Tools for downloading OOI data

Hydrophone Request

This modules handles the downloading of OOI Data. As of current, the supported OOI sensors include all broadband hydrophones (Fs = 64 kHz), all low frequency hydrophones (Fs = 200 Hz), and bottom mounted OBSs. All supported hydrophone nodes are listed in the Hydrophone Nodes section below.

ooipy.request.hydrophone_request.get_acoustic_data(starttime, endtime, node, fmin=None, fmax=None, max_workers=-1, append=True, verbose=False, mseed_file_limit=None, large_gap_limit=1800.0, obspy_merge_method=0, gapless_merge=True, single_ms_buffer=False, jupyter_hub=False)

Get broadband acoustic data for specific time frame and sensor node. The data is returned as a HydrophoneData object.

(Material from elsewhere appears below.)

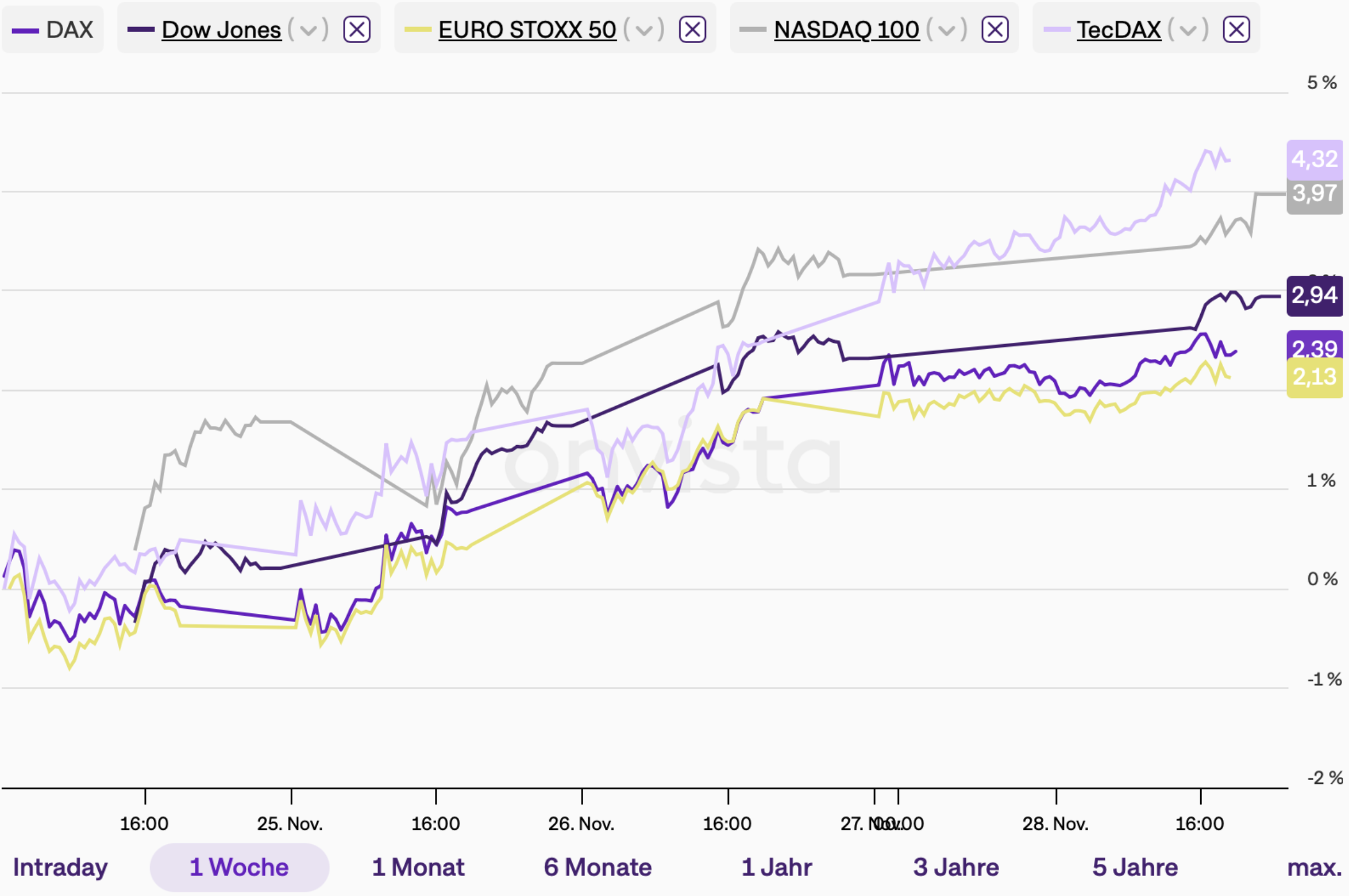Open TecDAX chevron dropdown
The image size is (1349, 896).
click(x=1188, y=30)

This object is based on the obspy data trace.

>>> import ooipy
>>> start_time = datetime.datetime(2017,3,10,0,0,0)
>>> end_time = datetime.datetime(2017,3,10,0,5,0)
>>> node = 'PC01A'
>>> data = ooipy.request.get_acoustic_data(start_time, end_time, node)
>>> # To access stats for retrieved data:
>>> print(data.stats)
>>> # To access numpy array of data:
>>> print(data.data)
Parameters:
  • start_time (datetime.datetime) – time of the first noise sample

  • end_time (datetime.datetime) – time of the last noise sample

  • node (str) – hydrophone name or identifier

  • fmin (float, optional) – lower cutoff frequency of hydrophone’s bandpass filter. Default is None which results in no filtering.

  • fmax (float, optional) – higher cutoff frequency of hydrophones bandpass filter. Default is None which results in no filtering.

  • print_exceptions (bool, optional) – whether or not exceptions are printed in the terminal line

  • max_workers (int, optional) – number of maximum workers for concurrent processing. Default is -1 (uses number of available cores)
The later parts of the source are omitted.